_Исходный текст:_

◇ ◇ ◇

А по–моему, смешно, что Шварцбанд недоиспользовал идею своего любимого языковеда, Левина (которому он даже посвятил данную, разбираемую мною, работу). Вот эта идея.
Начиная с Пушкина, с реализма, художественная повествовательная норма стала синтетической, состоящей из книжного и разговорного языка. Причем включение разговорности было прорывом. И опиралась она на разговорный язык всего народа. Но включала не любые элементы. Есть разговорности, вызванные отсутствием предварительной подготовки к произнесению (например, гробовщик использует присоединение, возникшее как припоминание: «Ей — Богу, созову, и на завтрашний день»). Есть — являющиеся результатом непосредственного контакта говорящих (например, пропуск слова, легко восстанавливаемый присутствующим — ну, скажем, смотрителем: «Дедушка, дедушка! орешков!» Видно, протянута рука, и это означает: «дай»). Эти огрехи, не находящиеся в поле сознания говорящего, в норму не попадают. Есть применяемые в разговоре нелитературные слова, которые в литературе применяются как мотивированные художественным замыслом яркие краски. Например, жаргонизм: «загнул лишний угол» — карточное. Они в норму тоже не входят. Есть — результат непринужденности. Например, в лексике это слова, помечаемые в словарях как разговорное: нынче. Вот эти слова в норму уже входят, потому что они эмоционально нейтральны. Впрочем, и не слишком нейтральные элементы тоже входят, чтоб автор мог непринужденно выражать свои собственные переживания, а мы бы не думали, что он уже ввел голос персонажа. Например, инверсия: «Покоя ни днем нет…». И вот за нормой мы чувствуем некого типизированного образованного автора, одного из нас, <<ощущение, которое находит выражение в наивном убеждении, что «и я так могу»>> [2, 55]. И только <<более или менее значительное отклонение [в области непринужденностей]… воспринимается как художественная конструкция, предполагающая наличие… «настоящего» автора, — того, кем создан… образ повествователя в данном конкретном произведении>>[2, 55, 56]. И вот таких образов авторов в пушкинскую эпоху впервые стало в принципе бесконечное количество. <<Образ автора, определившись как культурно–социальная данность, оказался в то же время бесконечно разнообразен как «личность»>> [2, 93].

◇ ◇ ◇

Сохранённые данные:
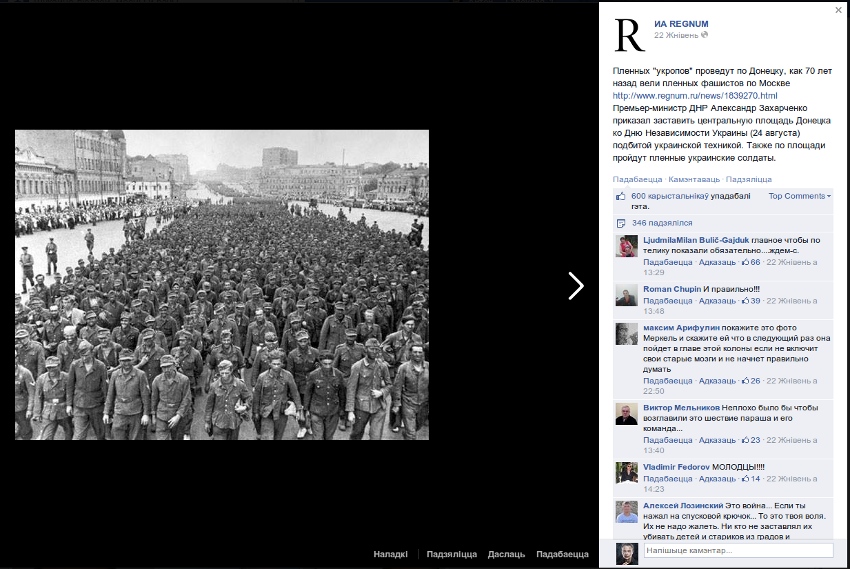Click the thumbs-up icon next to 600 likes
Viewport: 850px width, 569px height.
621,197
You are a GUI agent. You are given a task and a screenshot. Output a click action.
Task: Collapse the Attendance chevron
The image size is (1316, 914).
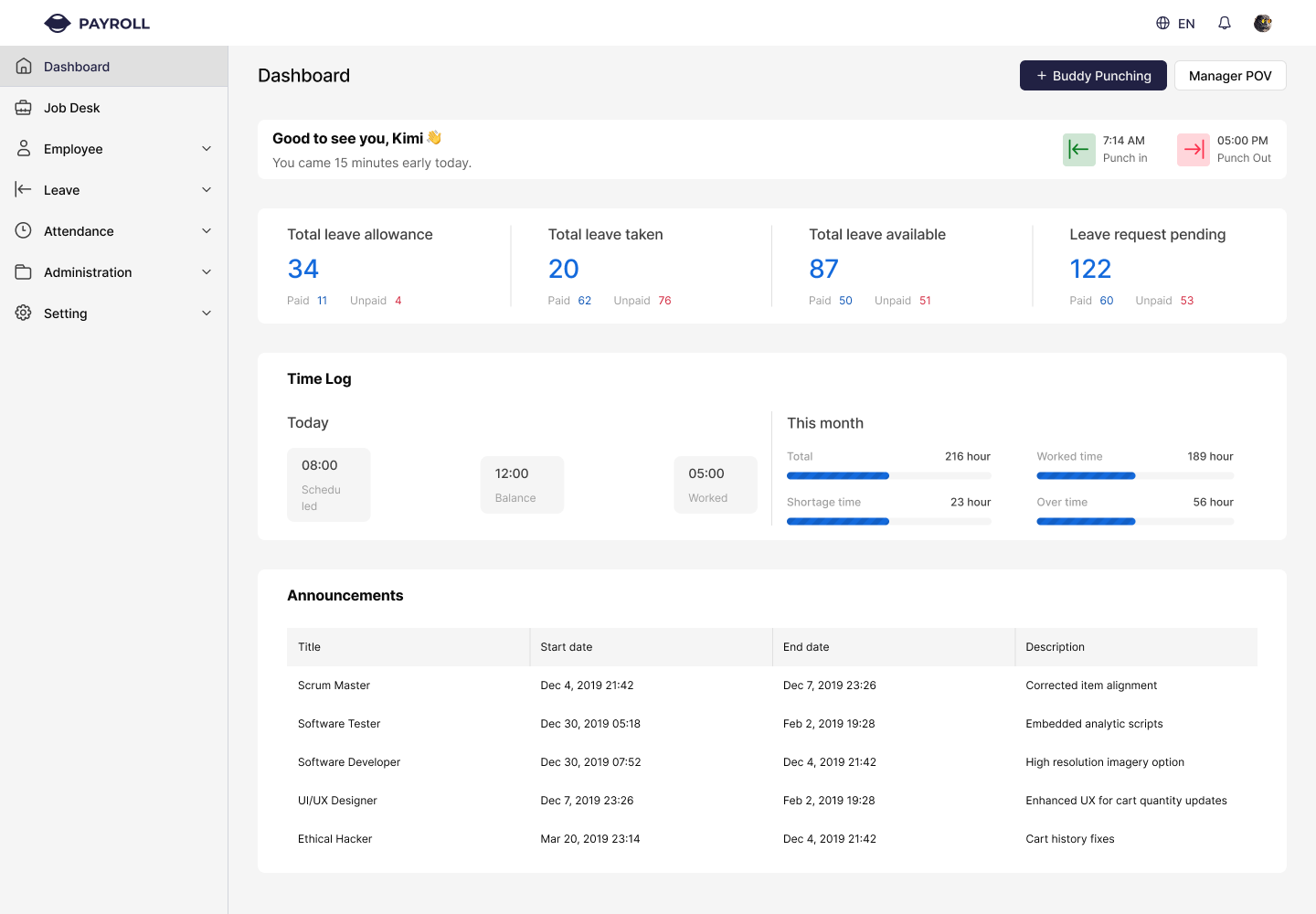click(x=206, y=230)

◇ ◇ ◇

_Задание A:_
Перепишите без изменений фрагмент исходного текста начиная со слов «А по–моему, смешно, что» и заканчивая словами «Вот эта идея.» включительно.
_Задание B:_
Согласуются ли с исходным текстом следующие утверждения? Для каждого ответьте «да» или «нет» и приведите точную цитату из текста, которая это решает.
(i) Жаргонизмы входят в повествовательную норму.
(ii) Слово «нынче» относится к разговорным словам, которые входят в норму.
(iii) Шварцбанд посвятил разбираемую работу Левину.
_Задание C:_
Из каких двух языков, согласно исходному тексту, состоит синтетическая художественная повествовательная норма?

_Результат A:_
А по–моему, смешно, что Шварцбанд недоиспользовал идею своего любимого языковеда, Левина (которому он даже посвятил данную, разбираемую мною, работу). Вот эта идея.

_Результат B:_
(i) Нет: «Они в норму тоже не входят.»
(ii) Да: «Например, в лексике это слова, помечаемые в словарях как разговорное: нынче. Вот эти слова в норму уже входят, потому что они эмоционально нейтральны.»
(iii) Да: «которому он даже посвятил данную, разбираемую мною, работу»

_Результат C:_
Из книжного и разговорного языка.